- Born: Tengchong, Yunnan, China
- Education: South China University of Tropical Agriculture
- Occupation: Agrobiologist
- Known for: Encyclopedia on tropical grasses in China

= Liu Guodao =

Chinese researcher, professor and doctoral supervisor

Liu Guodao (刘国道; born June 1963 in Tengchong, Yunnan), is a Chinese agrobiologist.

Liu is a researcher, professor and doctoral supervisor on tropical forage, specializing on the collection, identification, conservation and breeding of tropical forage grass genetic resources. Based in Haikou, Hainan, a tropical province of China, Liu is a vice-president of the Chinese Academy of Tropical Agricultural Sciences (CATAS), after having served as the head of two affiliated research institutes of the CATAS, the Tropical Crop Germplasm Research Institute and the Tropical Agricultural & Animal Husbandry Institute.

Liu has presided over 15 research programs, obtained 27 provincial and ministerial level awards in China and bred 24 species. Among the papers and books Liu published, he's the author of an encyclopedia on tropical grasses in China "Grasses of Hainan" (published in 2010 by Science Press of Chinese Academy of Sciences) which includes 98 genus, 242 species and 1723 photos of grasses into over 700 pages, an achievement of more than 20 years of researches.

Currently, on behalf of the CATAS, Liu is in charge of international cooperation, technical service and training for farmers in developing countries. In an interview published by a Chinese state-run newspaper China Daily in August 2018, Liu said "the CATAS has established long-term cooperation and exchange programs with more than 43 African countries, helping build demonstration centers of agricultural science and technology and training more than 2,300 local talent".

Liu graduated and obtained his doctorate from the South China University of Tropical Agriculture (now part of Hainan University). He was also a visiting scholar at International Center for Tropical Agriculture in Colombia.

## TASK 1:
Set down the passage of the Liu Guodao profile from "Liu has presided" to "years of researches.", keeping every word and mark unchanged.
## TASK 2:
In the Liu Guodao profile, which publisher issued "Grasses of Hainan" in 2010?
The data that follows has no connection to the Liu Guodao profile.

## SUPPLIED INFORMATION:
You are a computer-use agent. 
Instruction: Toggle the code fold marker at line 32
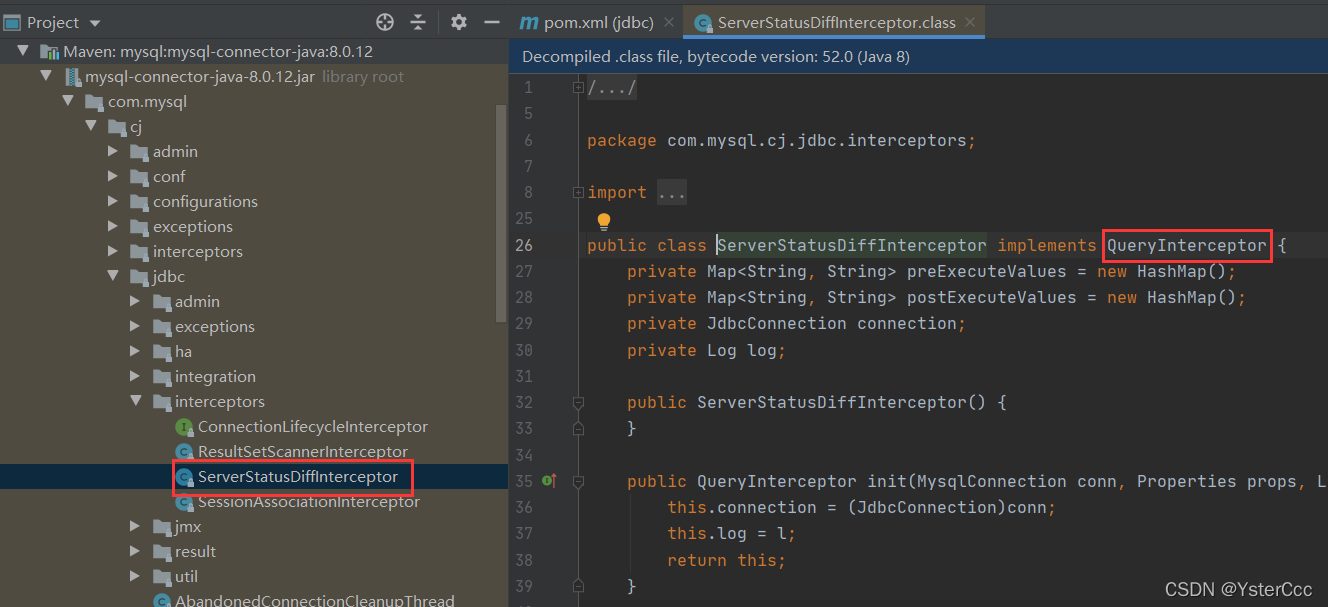pyautogui.click(x=578, y=402)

## EXERCISE OUTPUT 1:
Liu has presided over 15 research programs, obtained 27 provincial and ministerial level awards in China and bred 24 species. Among the papers and books Liu published, he's the author of an encyclopedia on tropical grasses in China "Grasses of Hainan" (published in 2010 by Science Press of Chinese Academy of Sciences) which includes 98 genus, 242 species and 1723 photos of grasses into over 700 pages, an achievement of more than 20 years of researches.

## EXERCISE OUTPUT 2:
Science Press of Chinese Academy of Sciences